Обсуждение: PostgreSQL Data Loss

Поиск
Список
Период
Сортировка

PostgreSQL Data Loss

От
BluDes
Дата:
Hi everyone, I have a problem with one of my costomers.
I made a program that uses a PostgreSQL (win32) database to save its data.
My customer claims that he lost lots of data reguarding his own clients 
and that those data had surely been saved on the database.
My first guess is that he is the one who deleted the data but wants to 
blame someone else, obviously I can't prove it.

Could it be possible for PostgreSQL to lose its data? Maybe with a file 
corruption? Could it be possible to restore these data?

My program does not modify or delete data since its more like a log that 
only adds information. It is obviously possible to delete these logs but 
it requires to answer "yes" to 2 different warnings, so the data can't 
be deleted accidentally.

I have other customers with even 10 times the amount of data of the one 
who claimed the loss but no problems with them.
He obviously made no backups (and claims whe never told him to do them 
so we are responsible even for this) though the program has a dedicated 
Backup-section.

Any suggestion?

Daniele


Re: PostgreSQL Data Loss

От
Heikki Linnakangas
Дата:
BluDes wrote:
> I made a program that uses a PostgreSQL (win32) database to save its data.

What version of PostgreSQL is this?

> My customer claims that he lost lots of data reguarding his own clients 
> and that those data had surely been saved on the database.
> My first guess is that he is the one who deleted the data but wants to 
> blame someone else, obviously I can't prove it.

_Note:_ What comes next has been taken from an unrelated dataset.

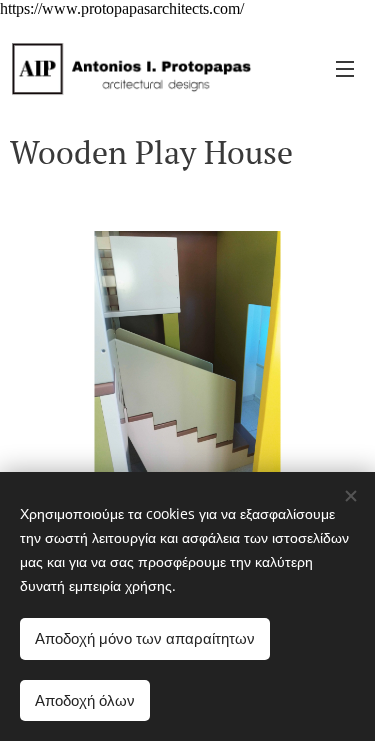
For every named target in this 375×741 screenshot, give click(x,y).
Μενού (345, 68)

Did he lose all data in one table, or just some rows? Or is there some 
other pattern?

> Could it be possible for PostgreSQL to lose its data? 

Not when properly installed.

> Maybe with a file corruption? 

I doubt it. You'd almost certainly get warnings or errors if there's 
corruption.

> Could it be possible to restore these data?

The first thing to do is to take a filesystem-level physical copy of the 
data directory to prevent further damage. Copy the data directory to 
another system for forensics.

You might be able to get a picture of what happened by looking at the 
WAL logs using the xlogviewer tool in pgfoundry.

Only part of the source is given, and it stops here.